Everyone Has Their Own Taste

If you’ve ever cooked for a large group (or even just for your own family), you know how hard it can be to please everyone. You love your family recipe for meatloaf, but your brother in law always turns up his nose at it. It’s not a personal insult—people just like different things.

Houses are typically even more personalized than family recipes. They include the furniture arrangement and interior design elements that you and your family like. That doesn’t mean everyone is going to like them. It is a good idea to remove your collection of ceramic pig figurines from your mantle, and replace them with something that will appeal to a broader audience, like an artistic vase or two.

You shouldn’t take it personally when someone doesn’t like a dish you cooked, and you shouldn’t take it personally when a realtor tells you to get rid of your personal decorations. When you de-personalize your home, potential buyers have an easier time imagining themselves living there.
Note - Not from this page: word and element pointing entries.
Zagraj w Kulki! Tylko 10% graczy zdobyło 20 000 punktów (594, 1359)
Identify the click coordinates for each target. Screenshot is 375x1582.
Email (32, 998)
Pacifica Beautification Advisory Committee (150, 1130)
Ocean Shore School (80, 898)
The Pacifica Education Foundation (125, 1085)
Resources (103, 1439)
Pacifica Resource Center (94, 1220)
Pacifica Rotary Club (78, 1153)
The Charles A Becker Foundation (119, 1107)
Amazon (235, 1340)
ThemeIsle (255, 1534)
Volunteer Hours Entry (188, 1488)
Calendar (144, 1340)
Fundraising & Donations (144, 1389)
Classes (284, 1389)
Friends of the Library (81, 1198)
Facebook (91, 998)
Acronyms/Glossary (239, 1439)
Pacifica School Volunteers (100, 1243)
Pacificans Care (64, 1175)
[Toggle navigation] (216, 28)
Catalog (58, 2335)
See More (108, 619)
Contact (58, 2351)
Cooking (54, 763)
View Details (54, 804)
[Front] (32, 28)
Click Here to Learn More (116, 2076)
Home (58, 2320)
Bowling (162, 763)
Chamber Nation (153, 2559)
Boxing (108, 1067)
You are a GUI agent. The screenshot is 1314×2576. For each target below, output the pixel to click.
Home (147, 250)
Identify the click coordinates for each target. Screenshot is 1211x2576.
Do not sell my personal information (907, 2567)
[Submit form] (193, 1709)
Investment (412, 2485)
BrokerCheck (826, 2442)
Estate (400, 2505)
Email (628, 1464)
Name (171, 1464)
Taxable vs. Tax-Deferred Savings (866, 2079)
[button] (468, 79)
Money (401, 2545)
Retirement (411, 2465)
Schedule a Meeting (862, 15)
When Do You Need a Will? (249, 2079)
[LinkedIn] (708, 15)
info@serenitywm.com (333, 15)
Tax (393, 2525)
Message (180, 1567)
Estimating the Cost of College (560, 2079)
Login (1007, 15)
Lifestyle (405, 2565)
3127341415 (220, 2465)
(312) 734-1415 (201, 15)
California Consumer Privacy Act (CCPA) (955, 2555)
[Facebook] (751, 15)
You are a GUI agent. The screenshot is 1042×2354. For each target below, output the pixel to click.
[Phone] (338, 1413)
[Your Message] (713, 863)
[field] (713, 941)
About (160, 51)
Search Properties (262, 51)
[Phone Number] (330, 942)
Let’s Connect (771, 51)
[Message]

Too Much Pressure Raises Suspicion

Did your older brother every stick a closed fist out to you, drop something into your outstretched hand, and urge you to eat it without asking questions? If you were like many cautious kids, you suspected foul play and refused to put anything in your mouth. Maybe you didn’t trust that the item was edible; or maybe you just didn’t want to eat it because someone was telling you to.

Either way, the same kind of pressure raises suspicion in home buyers as well. Not only will pressuring buyers encourage distrust, but it will give them the upper hand because you will look like you are in a hurry to sell, and are willing to make a deal.
Selling a home isn’t as easy as following a recipe, but you can learn similar lessons from both: presentation can make or break the deal, you sometimes have to reveal information you don’t want to share, your own personal taste won’t appeal to everyone, and putting too much pressure on buyers (or eaters) will seem fishy. Keep these lessons in mind as you sell your home, and you will be on your way to a closing deal!